Tempeh pad Thai

Add protein-packed tempeh to this pad Thai for an easy midweek family meal. Swap for tofu, chicken or prawns, if you like

  • Prep:20 mins
    Cook:20 mins
  • Serves 5
  • Easy

Nutrition per serving

  • kcal 486
  • fat 16g
  • saturates 2g
  • carbs 56g
  • sugars 0g
  • fibre 8g
  • protein 24g
  • salt 4.11g

Ingredients

  • 150g rice noodles
  • 2 tbsp rapeseed oil
  • 200g tempeh , cubed
  • 4 spring onions , sliced
  • 300g beansprouts
  • 3 small peppers , different colours ideally, sliced
  • 3 eggs
  • handful of roasted salted peanuts , roughly chopped
  • 1 sliced red chilli , a few coriander leaves and 1 lime, cut into wedges, to serve (optional)
  • 2 tbsp palm sugar or brown sugar
  • 3 tbsp fish sauce
  • 3 tbsp tamarind paste
  • 1 tbsp soy sauce
  • 1 tsp finely chopped garlic (about 4 cloves)

Method

  1. Soak the noodles in water according to pack instructions. Once softened, drain and set aside.

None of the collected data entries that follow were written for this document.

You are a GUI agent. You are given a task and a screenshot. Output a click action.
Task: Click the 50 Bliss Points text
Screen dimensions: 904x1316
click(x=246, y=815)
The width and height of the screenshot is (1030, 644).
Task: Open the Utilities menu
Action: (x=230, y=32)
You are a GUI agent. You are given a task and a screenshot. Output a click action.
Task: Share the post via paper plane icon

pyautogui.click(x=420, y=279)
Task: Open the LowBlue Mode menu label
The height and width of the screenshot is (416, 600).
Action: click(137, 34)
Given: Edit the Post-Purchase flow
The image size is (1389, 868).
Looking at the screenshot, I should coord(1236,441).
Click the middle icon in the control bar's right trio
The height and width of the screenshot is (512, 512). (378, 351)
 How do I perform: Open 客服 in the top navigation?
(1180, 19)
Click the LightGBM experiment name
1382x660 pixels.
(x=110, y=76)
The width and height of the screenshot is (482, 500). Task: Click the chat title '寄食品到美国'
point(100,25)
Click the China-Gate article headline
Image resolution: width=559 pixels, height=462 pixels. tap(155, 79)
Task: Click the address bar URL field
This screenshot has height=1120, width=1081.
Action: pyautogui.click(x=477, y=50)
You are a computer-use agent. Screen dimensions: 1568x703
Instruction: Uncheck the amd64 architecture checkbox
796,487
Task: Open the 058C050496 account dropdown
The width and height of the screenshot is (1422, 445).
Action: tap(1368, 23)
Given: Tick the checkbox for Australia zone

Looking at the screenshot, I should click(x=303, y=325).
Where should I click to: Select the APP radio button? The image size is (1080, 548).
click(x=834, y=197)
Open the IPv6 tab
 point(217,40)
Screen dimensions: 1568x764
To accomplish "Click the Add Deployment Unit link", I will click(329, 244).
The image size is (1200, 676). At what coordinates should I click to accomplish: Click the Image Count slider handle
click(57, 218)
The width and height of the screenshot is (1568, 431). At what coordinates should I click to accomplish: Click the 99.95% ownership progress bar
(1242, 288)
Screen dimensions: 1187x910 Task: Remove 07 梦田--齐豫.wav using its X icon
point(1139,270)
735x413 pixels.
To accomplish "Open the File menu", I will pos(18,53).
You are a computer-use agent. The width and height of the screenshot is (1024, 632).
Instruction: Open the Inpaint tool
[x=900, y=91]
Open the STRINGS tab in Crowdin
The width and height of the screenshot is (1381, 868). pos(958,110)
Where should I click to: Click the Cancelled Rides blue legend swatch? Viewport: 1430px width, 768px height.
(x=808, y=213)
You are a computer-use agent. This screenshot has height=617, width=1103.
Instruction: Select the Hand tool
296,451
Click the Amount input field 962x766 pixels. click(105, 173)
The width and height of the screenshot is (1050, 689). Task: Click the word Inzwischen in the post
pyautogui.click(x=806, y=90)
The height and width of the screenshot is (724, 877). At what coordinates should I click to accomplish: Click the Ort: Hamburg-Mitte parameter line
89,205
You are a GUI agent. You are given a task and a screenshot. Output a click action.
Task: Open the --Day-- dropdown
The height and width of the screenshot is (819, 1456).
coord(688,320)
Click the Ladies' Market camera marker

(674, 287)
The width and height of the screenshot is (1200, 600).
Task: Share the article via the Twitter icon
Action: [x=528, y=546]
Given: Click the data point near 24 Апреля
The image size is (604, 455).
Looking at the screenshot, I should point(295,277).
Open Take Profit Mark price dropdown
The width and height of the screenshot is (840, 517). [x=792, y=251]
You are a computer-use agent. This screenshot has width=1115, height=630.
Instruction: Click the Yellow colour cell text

  2. Heat the oil in a pan over a medium heat and fry the tempeh for a few minutes until browned. Remove and set aside on a plate.

  3. In the same pan, stir-fry the spring onions, beansprouts and peppers for a few minutes, ensuring the vegetables remain crunchy.

  4. Crack the eggs into a bowl and whisk lightly with a fork. Push the vegetables to one side of the pan, then pour in the eggs. Scramble the eggs gently, then add the noodles and tempeh. Stir everything together until well combined.

  5. In a separate pan, combine all the sauce ingredients with 100ml water. Cook over a medium heat, stirring constantly until the sugar dissolves and the sauce thickens slightly. Pour the sauce over the noodles and veg, and mix well to ensure all the ingredients are evenly coated. To serve, sprinkle with the peanuts, along with the sliced red chilli and coriander, and lime wedges on the side for squeezing over, if you like.